■ **EXERCISE DIRECTIONS**: Up to and including the line that holds "January 22, 2026 (166, 1252)", print the data exactly from its first line; do not print the pictures.

■ **SOURCE RECORDS**:

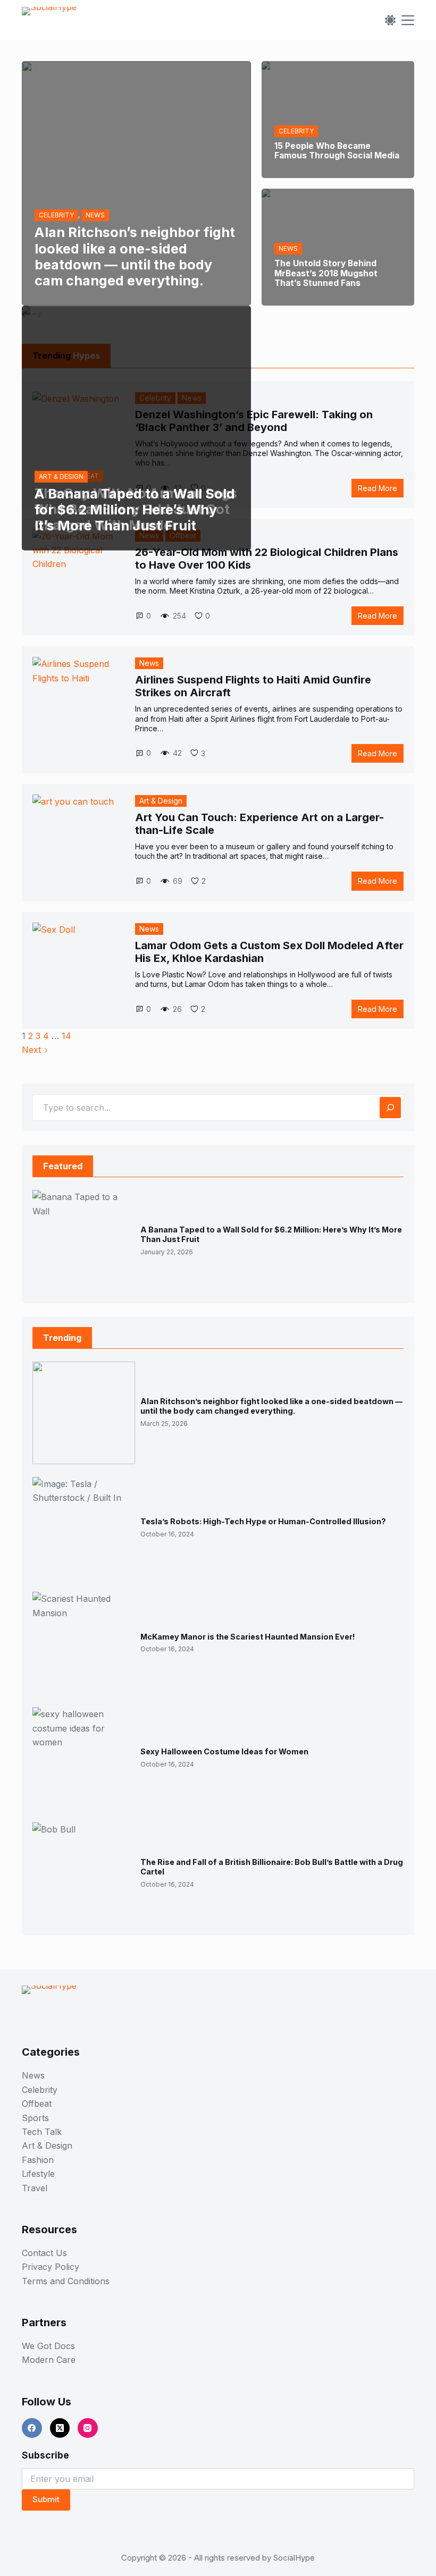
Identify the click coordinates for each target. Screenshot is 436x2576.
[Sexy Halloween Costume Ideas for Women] (83, 1758)
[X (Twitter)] (60, 2428)
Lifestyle (38, 2173)
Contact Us (44, 2253)
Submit (46, 2499)
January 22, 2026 (166, 1252)
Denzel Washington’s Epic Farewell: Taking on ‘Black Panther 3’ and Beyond (254, 421)
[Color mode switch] (390, 20)
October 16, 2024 (167, 1534)
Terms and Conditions (66, 2281)
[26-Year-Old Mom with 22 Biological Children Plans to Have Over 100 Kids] (77, 574)
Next (33, 1049)
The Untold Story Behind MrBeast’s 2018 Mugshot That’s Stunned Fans (326, 273)
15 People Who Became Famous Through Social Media (336, 151)
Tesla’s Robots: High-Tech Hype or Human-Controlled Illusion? (263, 1521)
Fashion (38, 2160)
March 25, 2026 (164, 1424)
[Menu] (407, 20)
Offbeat (37, 2103)
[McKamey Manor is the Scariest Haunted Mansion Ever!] (83, 1643)
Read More (381, 490)
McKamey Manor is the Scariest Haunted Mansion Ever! (247, 1636)
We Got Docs (48, 2346)
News (149, 663)
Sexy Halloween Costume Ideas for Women (224, 1751)
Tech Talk (42, 2131)
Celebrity (39, 2089)
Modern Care (49, 2359)
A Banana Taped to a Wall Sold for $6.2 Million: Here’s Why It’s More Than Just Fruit (135, 510)
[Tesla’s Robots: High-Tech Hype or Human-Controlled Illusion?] (83, 1528)
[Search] (390, 1107)
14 (66, 1036)
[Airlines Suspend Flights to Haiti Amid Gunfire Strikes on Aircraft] (77, 702)
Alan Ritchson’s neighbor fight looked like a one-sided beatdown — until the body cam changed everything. (135, 256)
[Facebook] (32, 2428)
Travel (34, 2188)
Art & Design (160, 800)
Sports (35, 2118)
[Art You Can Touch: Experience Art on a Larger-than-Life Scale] (77, 839)
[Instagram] (88, 2428)
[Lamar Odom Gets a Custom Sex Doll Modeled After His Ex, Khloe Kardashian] (77, 967)
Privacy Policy (50, 2266)
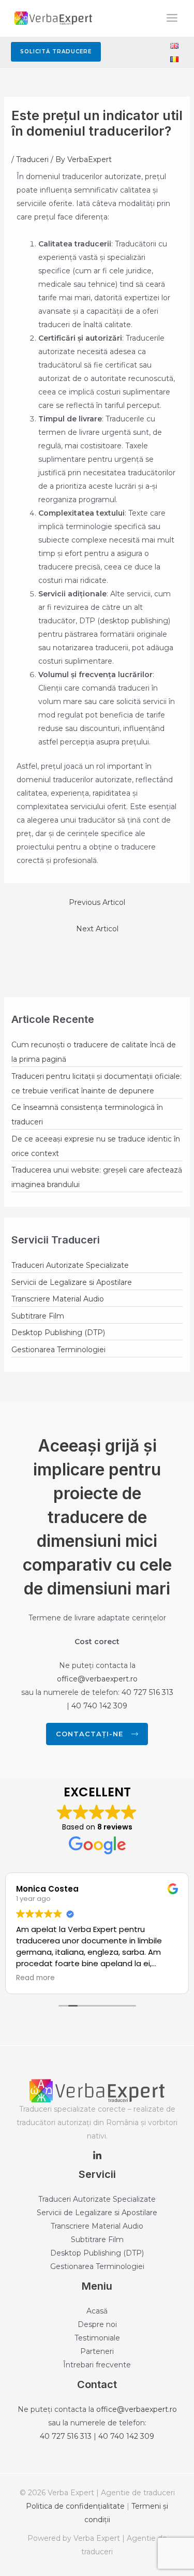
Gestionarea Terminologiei (58, 1349)
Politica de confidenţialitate (75, 2506)
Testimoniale (97, 2338)
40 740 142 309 (99, 1705)
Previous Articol (97, 902)
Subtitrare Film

■ **WRITTEN RESPONSE**:
Identify the click coordinates for each target. Screenshot is 436x2576.
[Sexy Halloween Costume Ideas for Women] (83, 1758)
[X (Twitter)] (60, 2428)
Lifestyle (38, 2173)
Contact Us (44, 2253)
Submit (46, 2499)
January 22, 2026 (166, 1252)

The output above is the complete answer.